Now, let’s say the bags, for most of the positive sentiment messages, contain words such as significant, increased, rose, appreciated, improved, etc., whereas negative sentiment bags contain words such as decreased, declined, loose, liquidated, etc.

So, whenever we get a new message, we have to look at its “bag-of-words” representation. Does the bag for this message resembles with the positive sentiment message or not ? Based on the answer to the above question, we can classify the message into appropriate sentiment.

Now, the next obvious question that comes to our mind is how the machine will create the bags of words automatically for sentiment classification.

So, the answer to this question is we have to represent all the bags in a matrix format, after which we can apply different machine learning algorithms like naive Bayes, logistic regression, support vector machines, etc., to do the final classification.

Bag of Words Example

Now, let’s understand the BoW approach by the following example. Let’s assume we have three documents as given below:

Document 1: Machine learning uses historical data to predict output values.
Document 2: It is seen as a part of artificial intelligence.
Document 3: Machine learning programs can perform tasks without being explicitly programmed to do so.

So, in the BoW approach, each document is represented on a separate row and each word of the vocabulary (post stopwords removal) has its own column.
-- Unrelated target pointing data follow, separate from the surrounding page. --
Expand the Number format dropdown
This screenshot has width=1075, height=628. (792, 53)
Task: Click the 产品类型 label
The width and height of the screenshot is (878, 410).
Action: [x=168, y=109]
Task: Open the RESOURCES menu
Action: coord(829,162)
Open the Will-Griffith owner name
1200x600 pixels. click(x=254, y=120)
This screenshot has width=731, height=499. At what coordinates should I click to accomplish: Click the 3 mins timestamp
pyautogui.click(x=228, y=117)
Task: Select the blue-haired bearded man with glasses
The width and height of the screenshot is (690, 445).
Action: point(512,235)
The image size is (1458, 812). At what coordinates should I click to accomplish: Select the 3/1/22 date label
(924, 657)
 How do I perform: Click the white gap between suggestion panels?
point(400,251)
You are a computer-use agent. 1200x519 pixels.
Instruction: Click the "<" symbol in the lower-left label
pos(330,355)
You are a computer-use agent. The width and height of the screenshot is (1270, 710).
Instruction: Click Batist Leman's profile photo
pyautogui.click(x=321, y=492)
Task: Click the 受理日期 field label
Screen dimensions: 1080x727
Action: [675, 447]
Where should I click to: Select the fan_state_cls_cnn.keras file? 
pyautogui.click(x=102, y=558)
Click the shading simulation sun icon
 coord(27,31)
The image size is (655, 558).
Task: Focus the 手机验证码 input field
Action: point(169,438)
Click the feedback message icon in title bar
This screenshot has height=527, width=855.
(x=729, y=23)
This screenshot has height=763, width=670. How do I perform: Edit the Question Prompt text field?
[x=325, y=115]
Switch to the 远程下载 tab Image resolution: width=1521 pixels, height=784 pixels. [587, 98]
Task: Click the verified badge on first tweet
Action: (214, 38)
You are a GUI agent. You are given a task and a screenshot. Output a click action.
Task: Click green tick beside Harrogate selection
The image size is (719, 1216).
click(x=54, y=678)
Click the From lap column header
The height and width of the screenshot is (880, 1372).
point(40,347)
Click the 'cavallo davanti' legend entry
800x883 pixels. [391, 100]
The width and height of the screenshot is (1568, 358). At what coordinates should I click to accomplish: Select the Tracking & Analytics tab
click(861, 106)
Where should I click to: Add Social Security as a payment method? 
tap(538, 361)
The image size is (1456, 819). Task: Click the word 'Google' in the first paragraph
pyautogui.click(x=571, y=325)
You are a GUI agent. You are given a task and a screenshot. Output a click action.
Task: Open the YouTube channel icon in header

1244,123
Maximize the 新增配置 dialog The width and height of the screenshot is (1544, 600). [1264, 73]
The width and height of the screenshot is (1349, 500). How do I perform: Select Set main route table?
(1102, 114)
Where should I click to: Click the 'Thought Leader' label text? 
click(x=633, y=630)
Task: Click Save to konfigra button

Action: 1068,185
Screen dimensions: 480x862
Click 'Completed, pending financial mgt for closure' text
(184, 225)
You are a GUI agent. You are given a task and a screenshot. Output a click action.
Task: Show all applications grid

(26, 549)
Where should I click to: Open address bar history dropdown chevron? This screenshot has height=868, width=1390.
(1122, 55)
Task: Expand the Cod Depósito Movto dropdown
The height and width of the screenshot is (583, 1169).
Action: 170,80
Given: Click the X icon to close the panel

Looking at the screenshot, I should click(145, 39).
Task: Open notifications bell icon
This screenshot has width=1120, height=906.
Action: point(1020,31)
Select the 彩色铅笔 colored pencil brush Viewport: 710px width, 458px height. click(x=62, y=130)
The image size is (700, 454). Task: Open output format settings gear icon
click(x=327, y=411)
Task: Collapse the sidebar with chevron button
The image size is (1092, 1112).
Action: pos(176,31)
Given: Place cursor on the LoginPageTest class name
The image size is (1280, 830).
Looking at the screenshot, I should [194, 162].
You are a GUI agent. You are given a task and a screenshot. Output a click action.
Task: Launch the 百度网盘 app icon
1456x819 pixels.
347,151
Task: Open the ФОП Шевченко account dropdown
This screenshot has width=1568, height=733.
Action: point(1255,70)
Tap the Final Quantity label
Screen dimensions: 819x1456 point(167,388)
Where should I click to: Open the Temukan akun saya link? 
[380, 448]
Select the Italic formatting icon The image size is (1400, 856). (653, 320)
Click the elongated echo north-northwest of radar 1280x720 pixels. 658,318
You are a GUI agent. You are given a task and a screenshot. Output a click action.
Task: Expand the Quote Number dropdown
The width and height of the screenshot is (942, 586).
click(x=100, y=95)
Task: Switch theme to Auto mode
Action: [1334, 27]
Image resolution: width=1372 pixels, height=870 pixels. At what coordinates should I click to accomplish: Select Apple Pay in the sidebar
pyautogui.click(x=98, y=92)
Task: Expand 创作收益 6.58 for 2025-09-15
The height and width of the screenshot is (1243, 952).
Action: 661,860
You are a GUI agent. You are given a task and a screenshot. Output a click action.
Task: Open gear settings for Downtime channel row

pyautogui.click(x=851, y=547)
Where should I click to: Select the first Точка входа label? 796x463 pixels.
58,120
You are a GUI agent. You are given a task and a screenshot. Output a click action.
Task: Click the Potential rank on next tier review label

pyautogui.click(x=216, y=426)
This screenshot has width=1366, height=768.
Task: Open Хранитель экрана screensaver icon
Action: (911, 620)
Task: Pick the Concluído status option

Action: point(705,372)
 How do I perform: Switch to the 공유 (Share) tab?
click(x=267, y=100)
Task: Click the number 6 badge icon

These vocabulary words are also known as features of the text.

	artificial	programs	data	output	machine	intelligence	perform	explicitly	historical	predict	seen	part	learning	tasks	values	programmed	without	uses
D1	0	0	1	1	1	0	0	0	1	1	0	0	1	0	1	0	0	1
D2	1	0	0	0	0	1	0	0	0	0	1	1	0	0	0	0	0	0
D3	0	1	0	0	1	0	1	1	0	0	0	0	1	1	0	1	1	0

The matrix representation of the bag-of-word model

The size of the above matrix is (3,18) where 3 denotes the number of rows i.e., the number of documents, and 18 represents the unique number of words over all the three documents excluding stopwords. These unique words represent columns also known as vocabulary and it is actually used as a feature of the text.

The above matrix was created by filling each cell with the frequency of each word in the documents Document 1, Document 2, and Document 3 represented by D1, D2, and D3 respectively.

The bag of words representation is also known as the bag of words model but it shouldn’t be confused with a machine learning model. A bag of words model is just the matrix representation of the frequency of words per document from actual raw textual data.

It is important to note that the values inside the cells can be filled in two ways:

We can either fill the cell with the frequency of a word (values >=0)
We can fill the cell with either 0, in case the word is not present or 1, in case the word is present also known as the binary bag of words model.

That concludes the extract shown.